* BEGIN DOCUMENT *
I was sitting in a room on the bottom floor of the Ibdaa Cultural Center in Dheisheh Refugee Camp near Bethlehem. With me was a delegation from Berkeley Jews for Palestine (a group of anti-Zionist Jewish Americans), the Director of Ibdaa and a group of youth from the Center. Ibdaa is a cultural center for the youth of Dheisheh Camp.
The residents of Dheisheh are from 46 villages which were depopulated by Zionist forces in 1948. There were over 418 villages cleansed of their Palestinian inhabitants in 1948 as nearly 800,000 Palestinians were forced to flee their homes in what is now the state of Israel. Israelis mark the event as their independence day, but for Palestinians it is Al-Nakba (“The Catastrophe”). Today, there are over 5 million Palestinian refugees spread around the world. Many live in refugee camps in the West Bank, Gaza Strip, Lebanon, Jordan and Syria.
Al-Nakba stands as the defining moment in the Palestinian narrative. No other event captures the pain of Palestinians so wholly and unites them so closely. The goal of Ibdaa’s Oral History Program is to tell the stories of Al-Nakba and of life in the depopulated villages. The program once included taking groups of children from Dheisheh for visits to their home villages inside what is now Israel. Since the renewed Israeli crackdown on Palestinian movement in 2000, however, the Israeli government has refused to allow the trips and has denied travel permits to the children of Dheisheh. Many of the kids have never seen their home village, although most are less than 20 miles from the camp.
The young girl continued to tell us about her village. She explained that many of the homes there had been occupied by Israelis. Other homes had been demolished. In fact, many of the depopulated Palestinian villages were totally destroyed soon after the war when the state of Israel was created. The new Israeli government quickly passed a series of laws to appropriate the vacated Palestinian land and define the refugees as “infiltrators” that were to be banned from the country. In the meantime, the United Nations Security Council passed Resolution 194, affirming the right of the 1948 refugees to return to their homes. A right that has yet to be honored.
In Dheisheh, as in other Palestinian refugee camps in the West Bank and Gaza Strip, life is as unstable as the conflict itself. The refugees have tried to make the camp as comfortable as possible, erecting cement houses and small gardens where once there were only tents. Many have the deeds to their land inside Israel and the keys to the homes which stood there. Consecutive Israeli governments, however, have refused to honor the Right of Return of the Palestinians who lost their homes in 1948. Meanwhile, the more than 5 million refugees wait for their rights to be addressed.
A day after my visit to Ibdaa, I found myself in the village of ‘Anata in East Jerusalem watching an Israeli bulldozer tear down the home of a Palestinian family. There were two Palestinian homes demolished on Monday (November 29) and another destroyed the following day. I received a call on Monday morning and within the hour a coworker and I were negotiating our way through the Israeli checkpoints between Bethlehem and ‘Anata. We followed the Wall winding through Palestinian land east of Jerusalem and ended up on a hilltop overlooking a small valley and the ruins of several house demolitions lingering on the hillside.
* END DOCUMENT *
* BEGIN INFORMATION SHOWN *
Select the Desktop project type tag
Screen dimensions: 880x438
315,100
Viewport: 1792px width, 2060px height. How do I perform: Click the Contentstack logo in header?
* END INFORMATION SHOWN *
■ **PROBLEMS AND TASKS**
1. According to the account of Dheisheh Refugee Camp, how many villages do the camp's residents come from?
2. Proceed with the account of Dheisheh Refugee Camp, picking up right after its final sentence.
The listing above is unrelated to the account of Dheisheh Refugee Camp.

■ **WRITTEN RESPONSES**
1. The residents come from 46 villages.

2.
The first house was already a pile of rubble when we arrived. The house belonged to the Qaboah family. Jadoah Qaboah had worked for 30 years to raise the money for the two story structure that housed 23 people. Most of the Qaboah family was lingering around the remains of their home. Their furniture sat on the dirt nearby. About 20 Israeli Border Police were spread around the top of the hill, standing with automatic assault rifles slung over their shoulder.
We walked across the rubble of the first house to look down upon another house and another group of Border Police watching a Palestinian family remove the last of their belongings. A Caterpillar backhoe moved towards the house. The owner of the house stepped out in front of the backhoe in a final act of defiance. The machine stopped for a moment but the Border Police grabbed the man and forced him to the side. The backhoe moved forward, raised its bucket and slammed the jagged points into the roof of the house. As we watched, it continued to claw at the house, ripping apart the cement walls and rebar supports. It only took about 10 minutes for the entire house to be reduced to a pile of rubble. Meanwhile, the family could only watch.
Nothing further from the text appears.